С тех пор она каждый день совершает мысленный ритуал. Когда есть несколько минут свободного времени, Энн представляет воскресную школу в Хоуорте. Она возвращает себя туда. Она наблюдает, как последние ученики с топотом выходят за порог. Она кладет перчатки на пюпитр, покидает школу, идет по тропинке к пасторату. Она поднимается по каменным ступенькам в комнату к тетушке, где та отсыпается от простуды. Она садится у камина. И каждый раз ждет чего-то нового.

Но оно не происходит. Каждый раз — отказ. А после отказа наступает неотвратимая смерть.

— Плохие новости? Кто? — спросила миссис Робинсон пытливо — быть может, ласково, — когда увидела, как заплаканная Энн спешно прячет письмо.

— Викарий моего папы, сударыня.

— Ах.

— Он был… он был очень молод.

— Боже мой! — воскликнула миссис Робинсон, вниманием которой уже завладел ее новый браслет. — Какая жалость.

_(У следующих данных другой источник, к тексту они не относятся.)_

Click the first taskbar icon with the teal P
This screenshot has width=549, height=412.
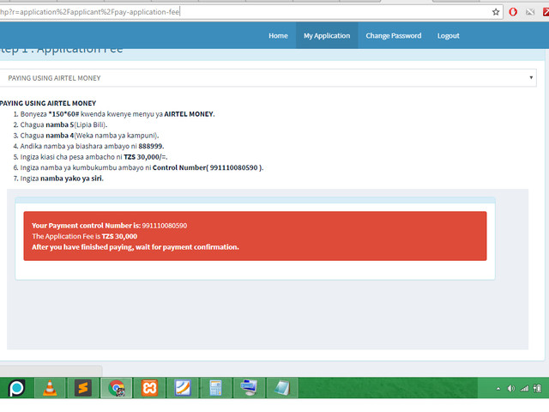coord(16,388)
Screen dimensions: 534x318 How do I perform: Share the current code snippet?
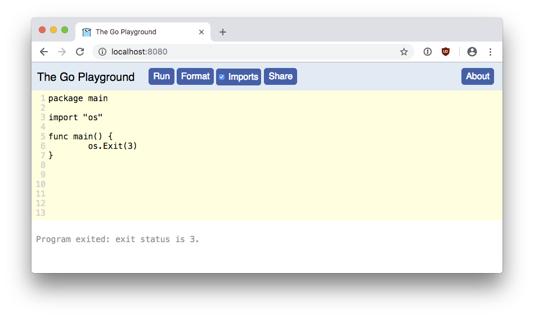click(280, 76)
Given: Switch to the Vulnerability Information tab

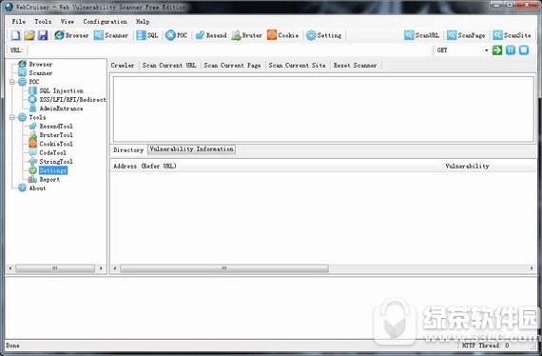Looking at the screenshot, I should (x=191, y=149).
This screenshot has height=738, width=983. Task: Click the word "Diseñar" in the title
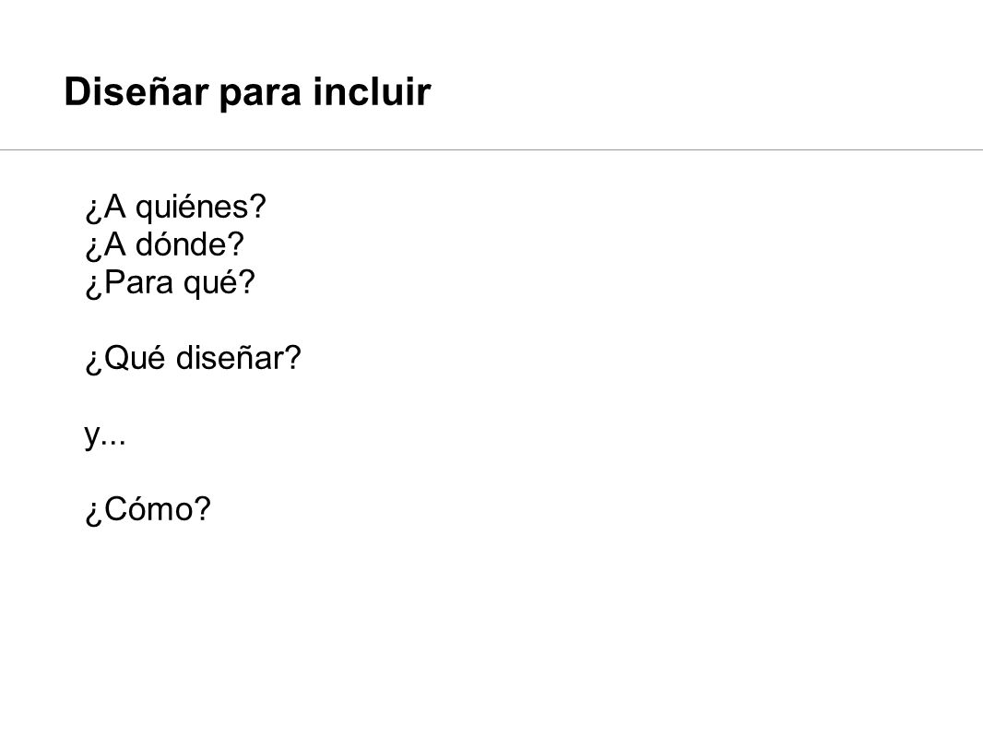click(x=136, y=91)
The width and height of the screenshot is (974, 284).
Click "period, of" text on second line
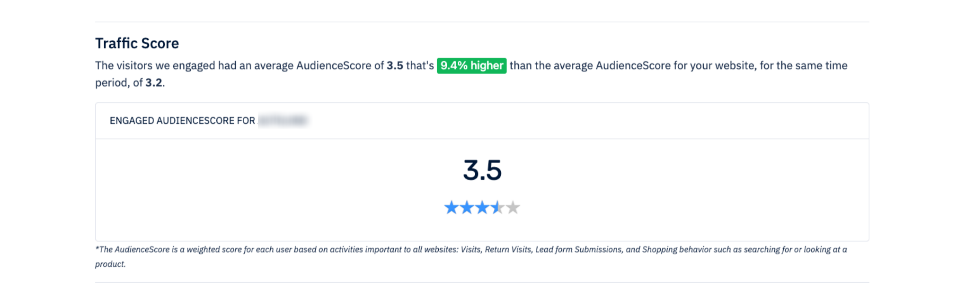[x=119, y=83]
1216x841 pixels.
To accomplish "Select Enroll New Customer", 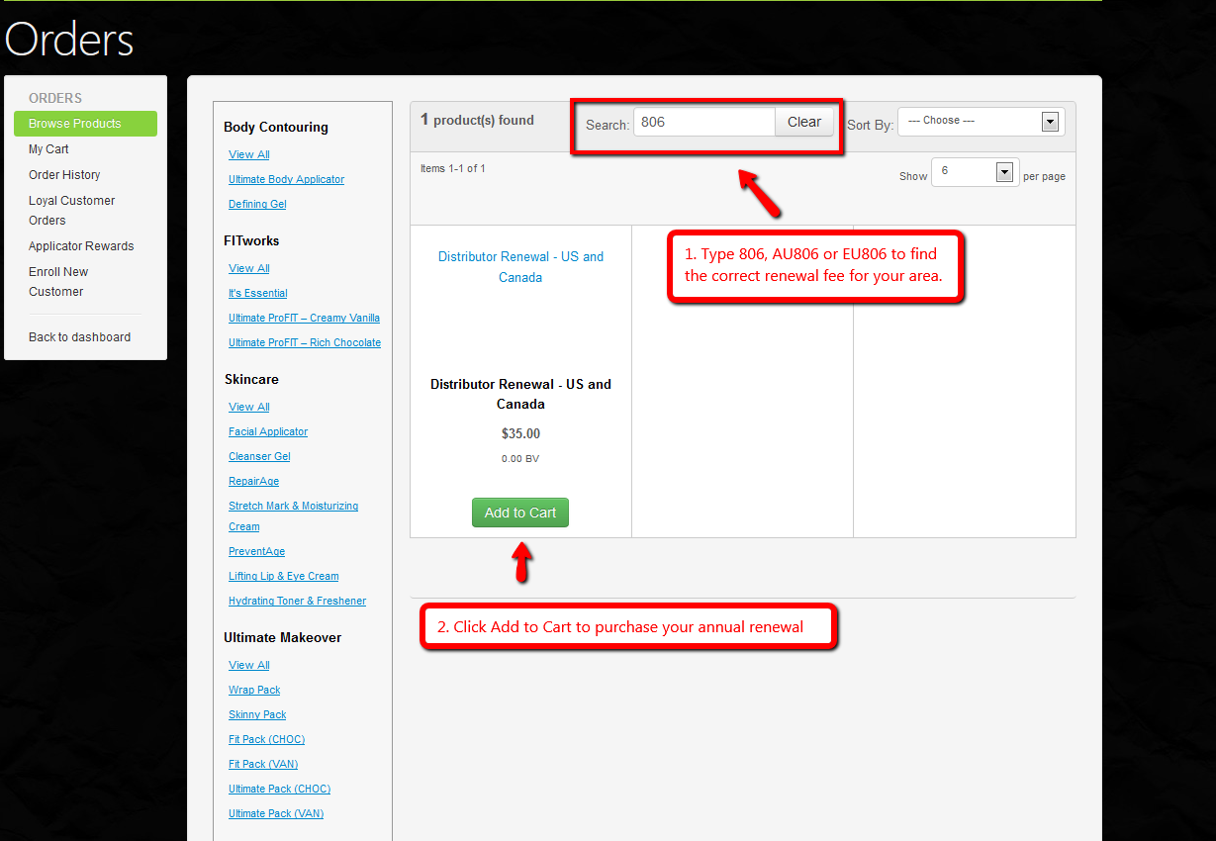I will point(57,281).
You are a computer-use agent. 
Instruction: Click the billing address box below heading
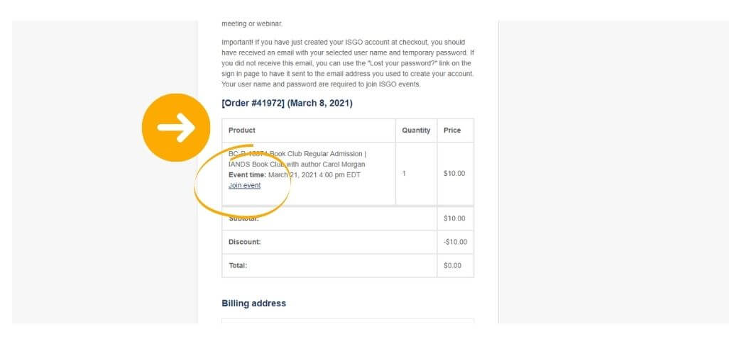[348, 321]
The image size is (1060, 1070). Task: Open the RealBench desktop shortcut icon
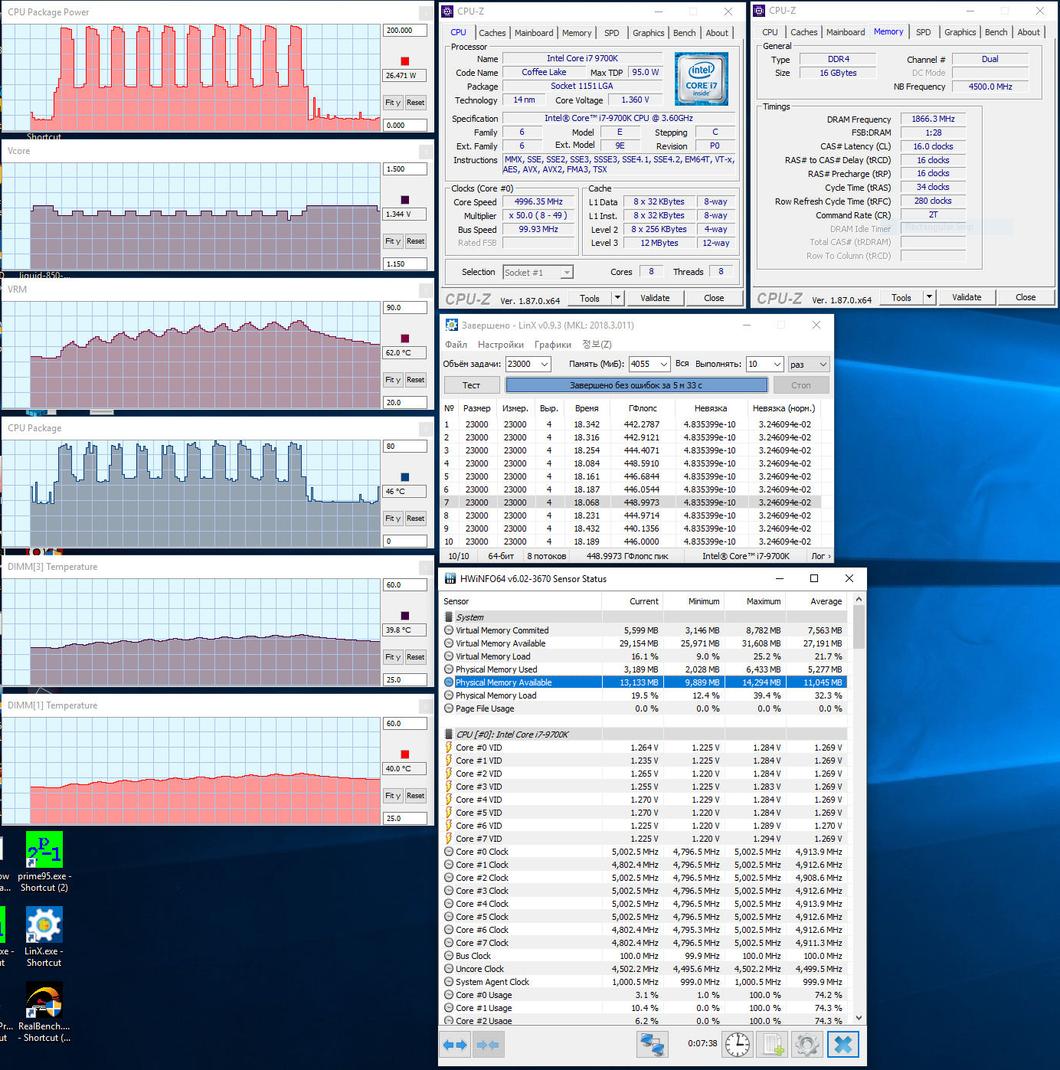(44, 1000)
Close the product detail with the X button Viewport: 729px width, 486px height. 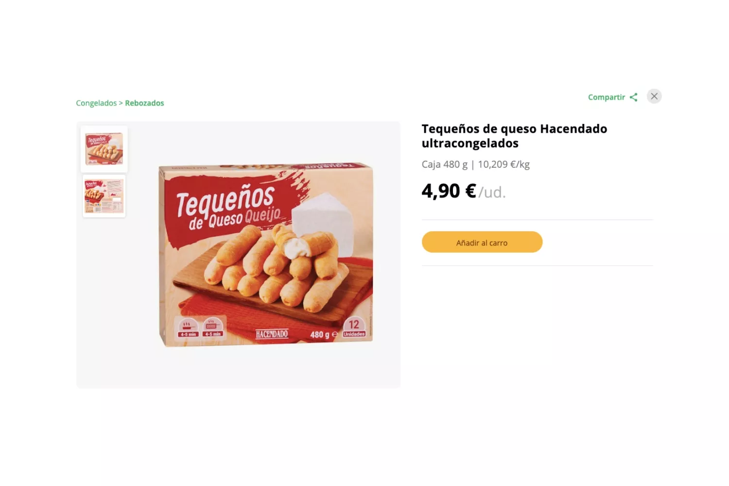(x=654, y=96)
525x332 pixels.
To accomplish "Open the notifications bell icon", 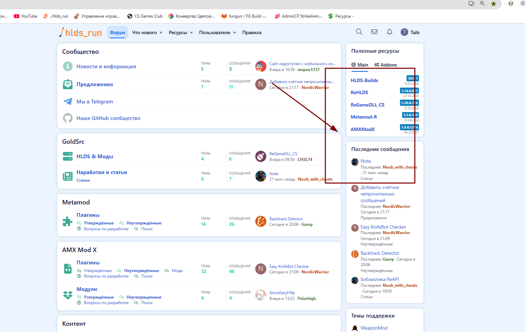I will [x=390, y=32].
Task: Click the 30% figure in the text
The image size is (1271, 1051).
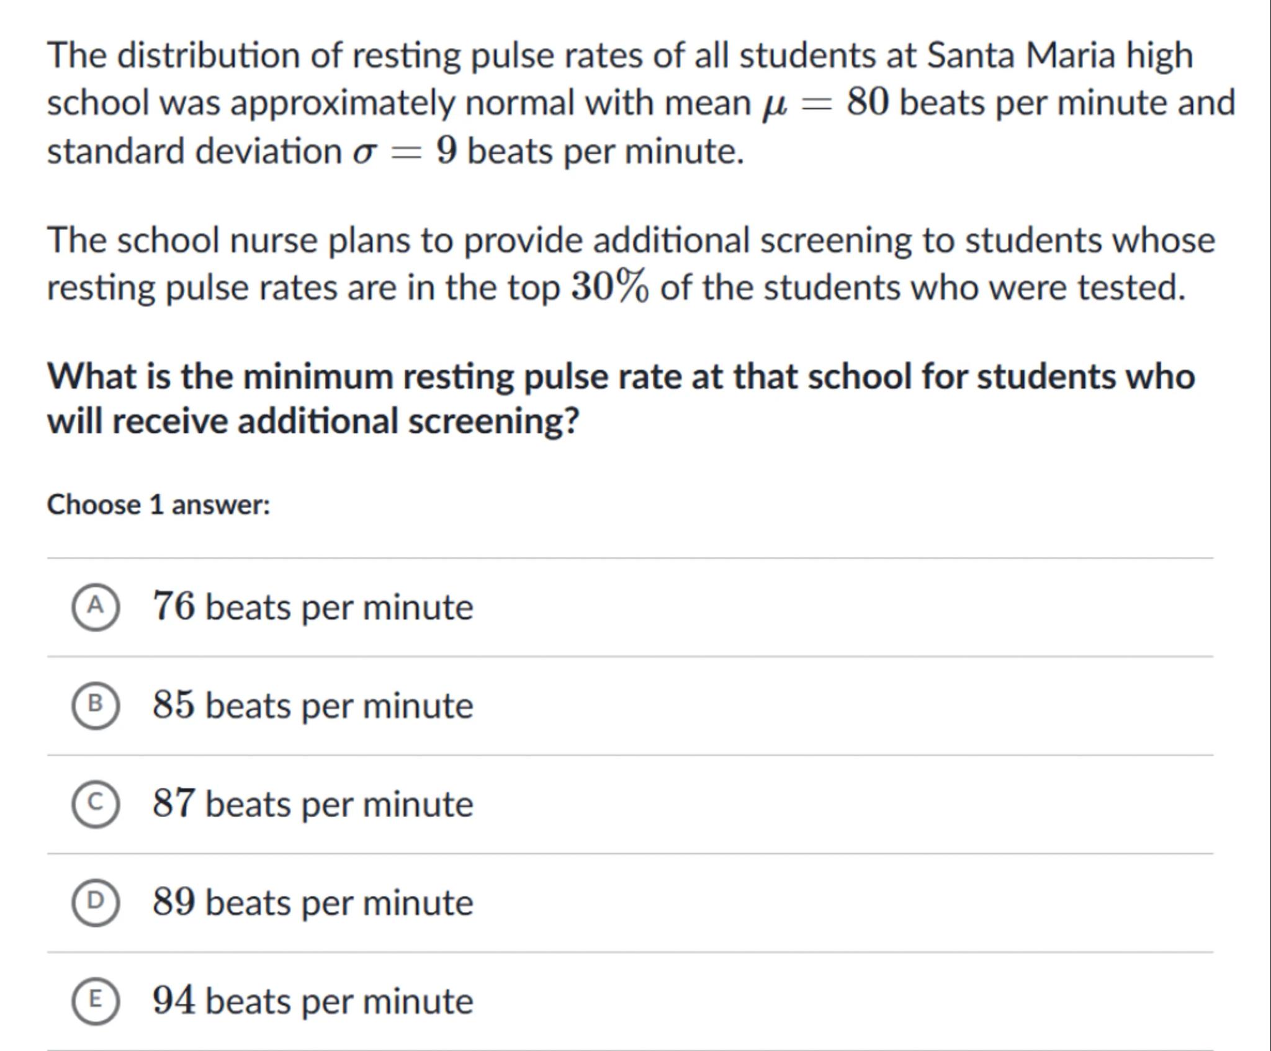Action: tap(610, 287)
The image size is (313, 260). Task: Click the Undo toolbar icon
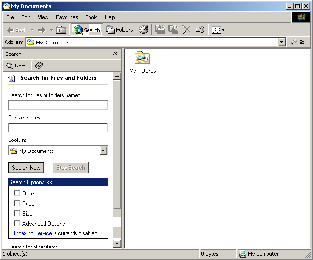point(200,30)
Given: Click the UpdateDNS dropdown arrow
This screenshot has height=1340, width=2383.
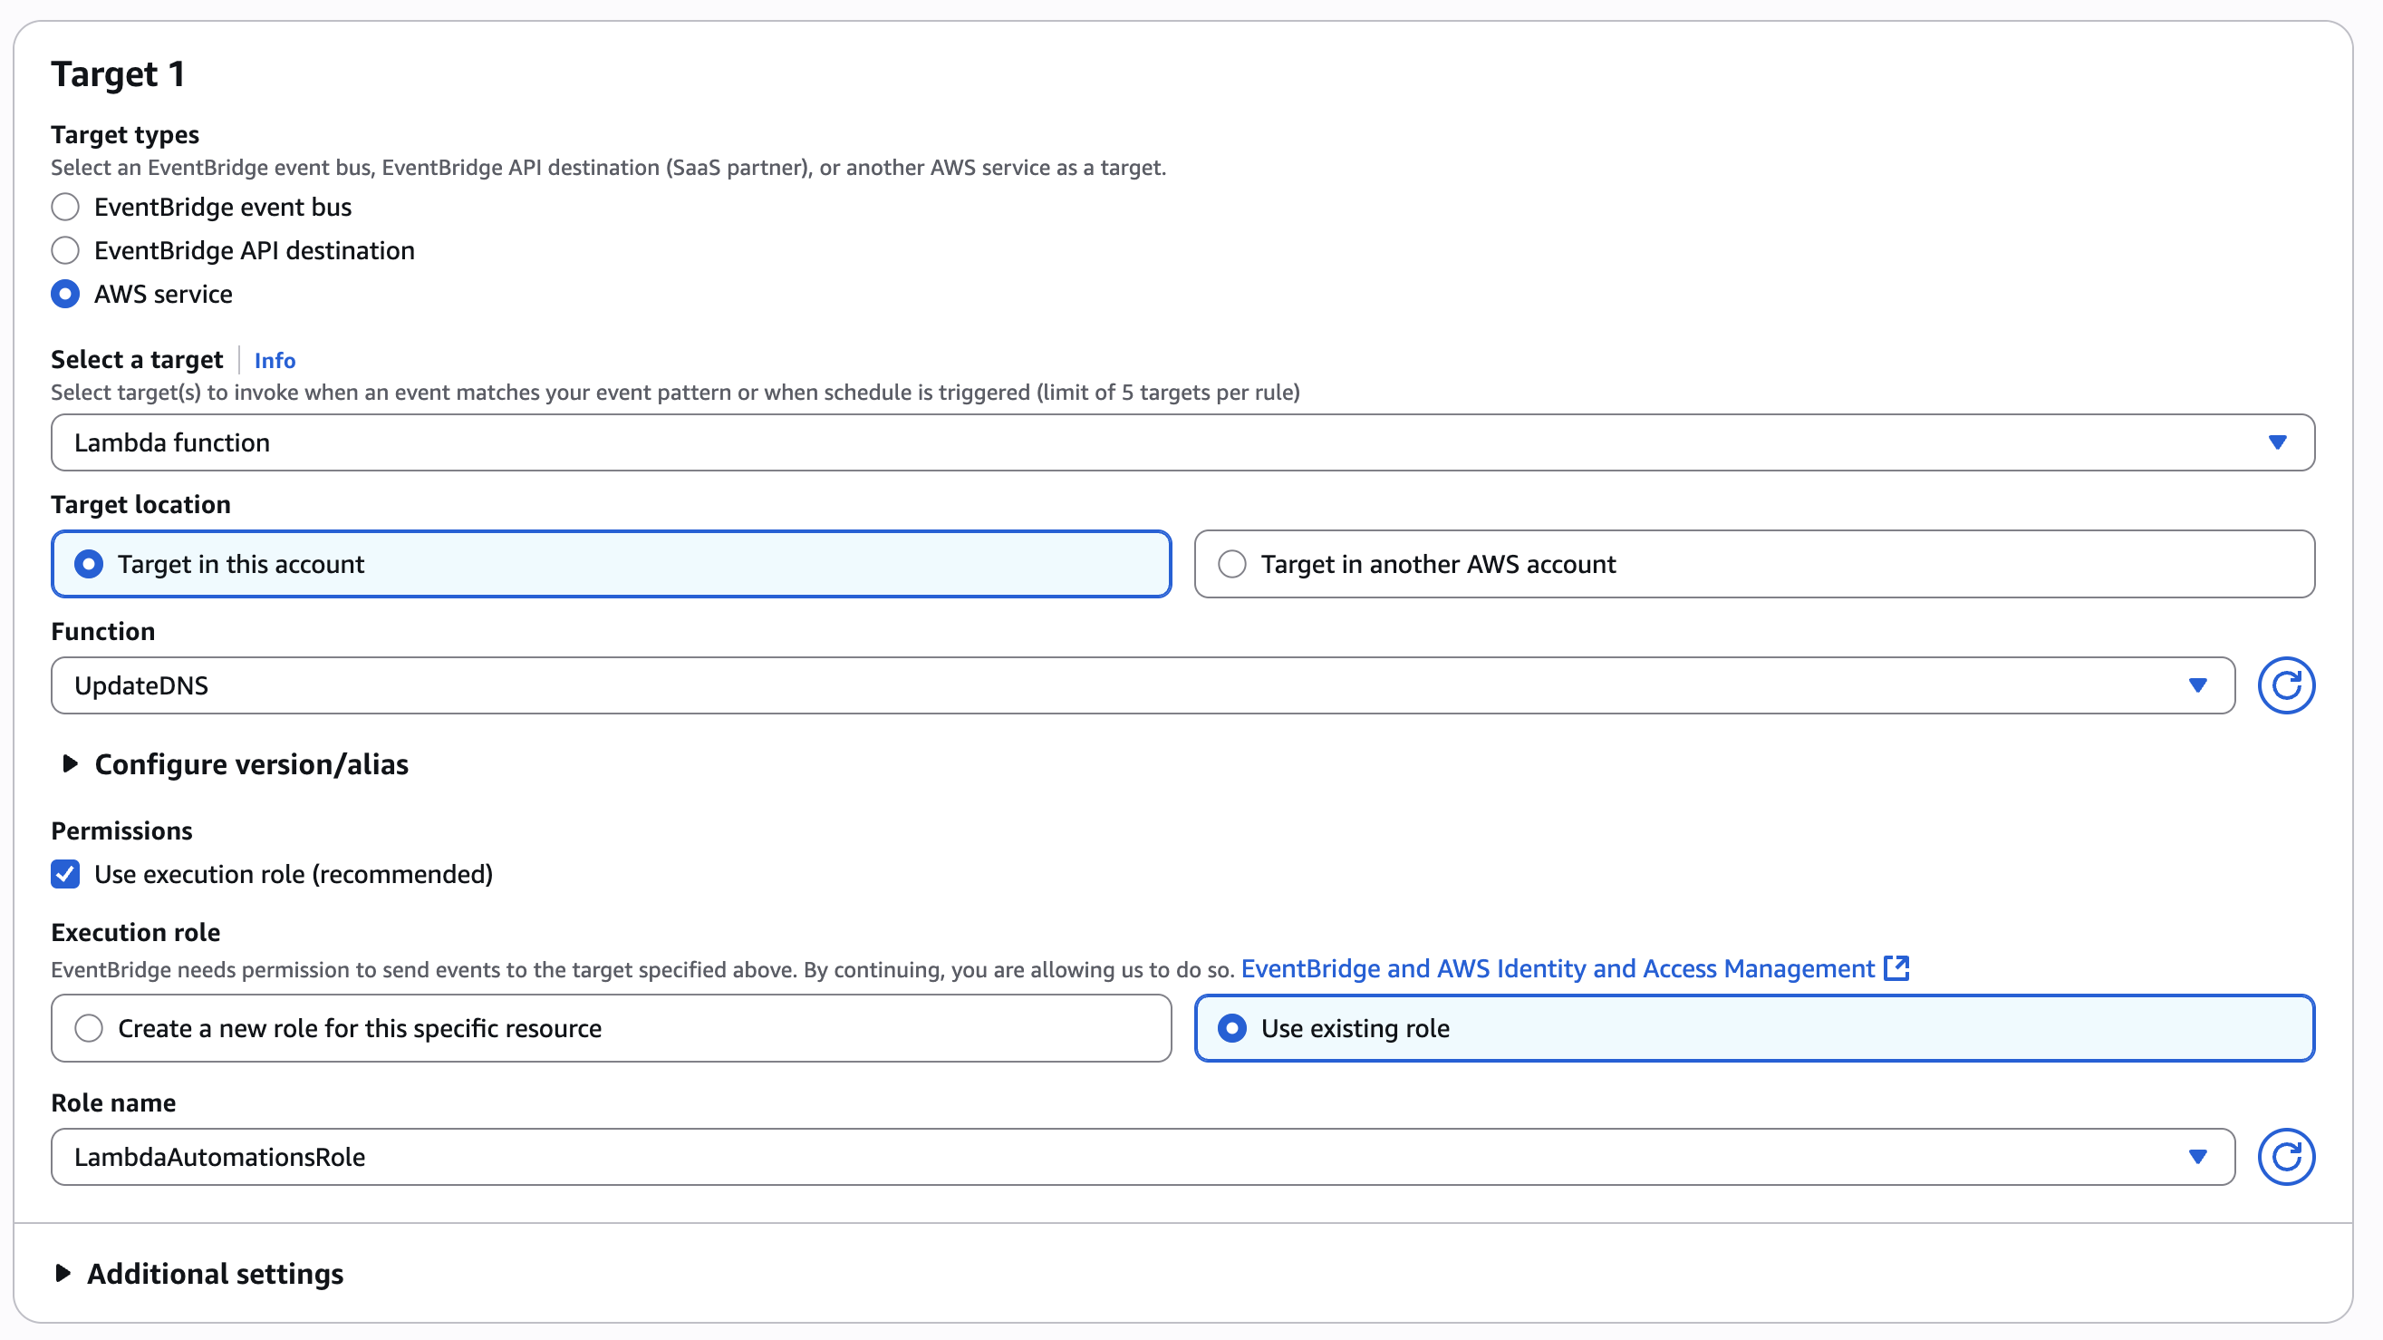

А большего действительно не скажешь. Отказ привел к еще одному лишению: у нее не было права скорбеть, не было статуса, чтобы оплакивать. Какая жалость. Да, жалость, что она потакает этой слабости. Но она ничего не может с собой поделать, а скорее обладает слишком слабой волей, чтобы бороться с этим. (Энн верила — ясно и твердо, — что она плохой человек во многих отношениях.) Это было ее первой мыслью, когда миссис Робинсон освободила ее до обеда: «Ах, я могу потратить это время на тщетные сожаления».